ACTIVITY. The entries below need to be transcribed exactly, without their images.

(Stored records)
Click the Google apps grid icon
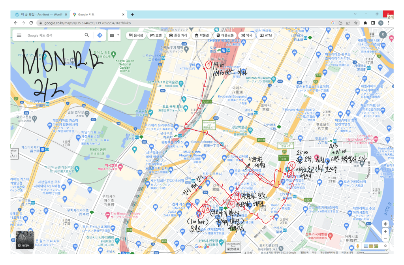This screenshot has height=265, width=404. tap(372, 35)
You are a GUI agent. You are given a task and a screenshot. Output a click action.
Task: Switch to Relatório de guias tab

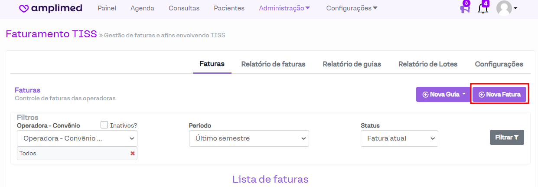352,64
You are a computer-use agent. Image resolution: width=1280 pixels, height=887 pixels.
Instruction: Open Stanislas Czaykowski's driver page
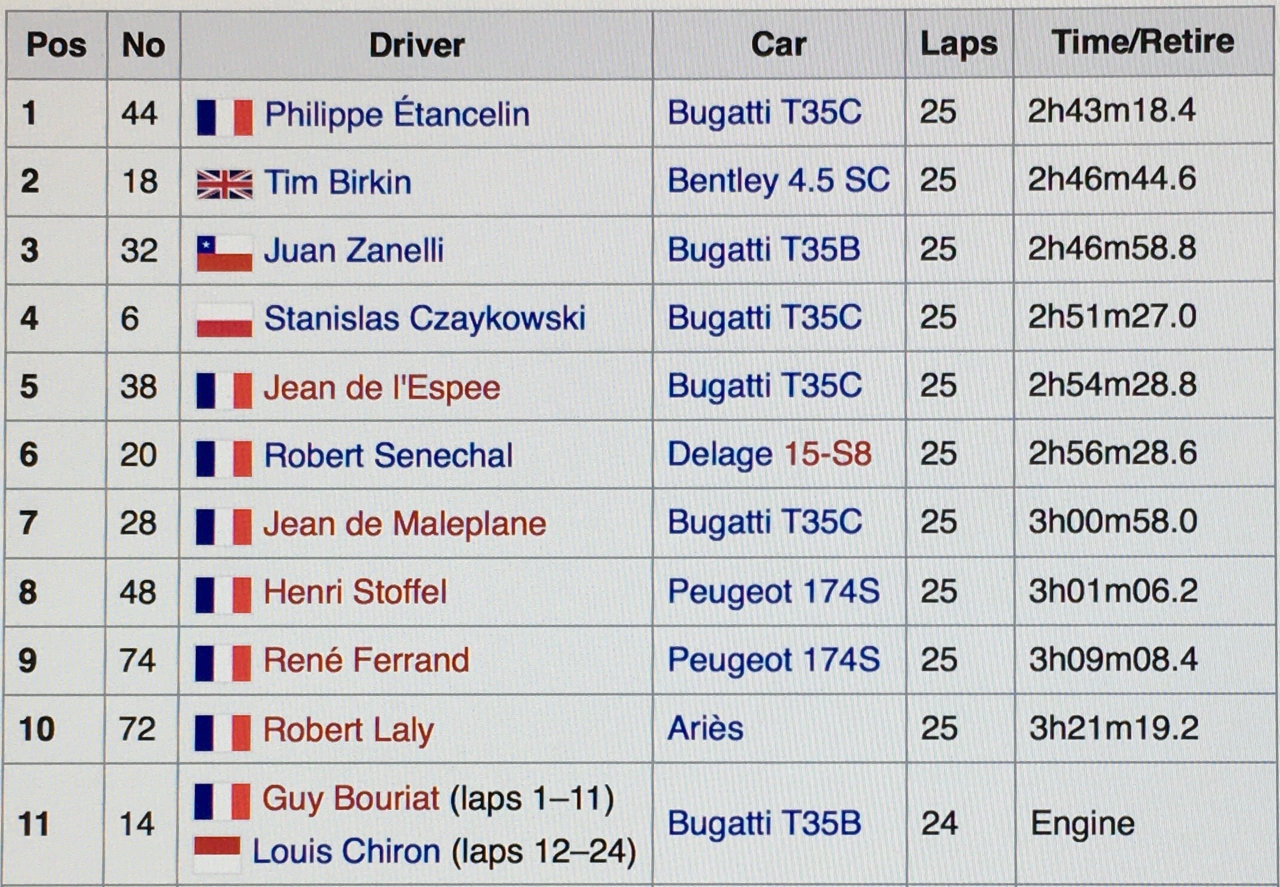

RESULT FOR THIS TASK.
Click the Google apps grid icon
This screenshot has height=265, width=404. tap(372, 35)
You are a GUI agent. You are given a task and a screenshot. Output a click action.
Task: Switch to Relatório de guias tab

352,64
You are a computer-use agent. Image resolution: width=1280 pixels, height=887 pixels.
Instruction: Open Stanislas Czaykowski's driver page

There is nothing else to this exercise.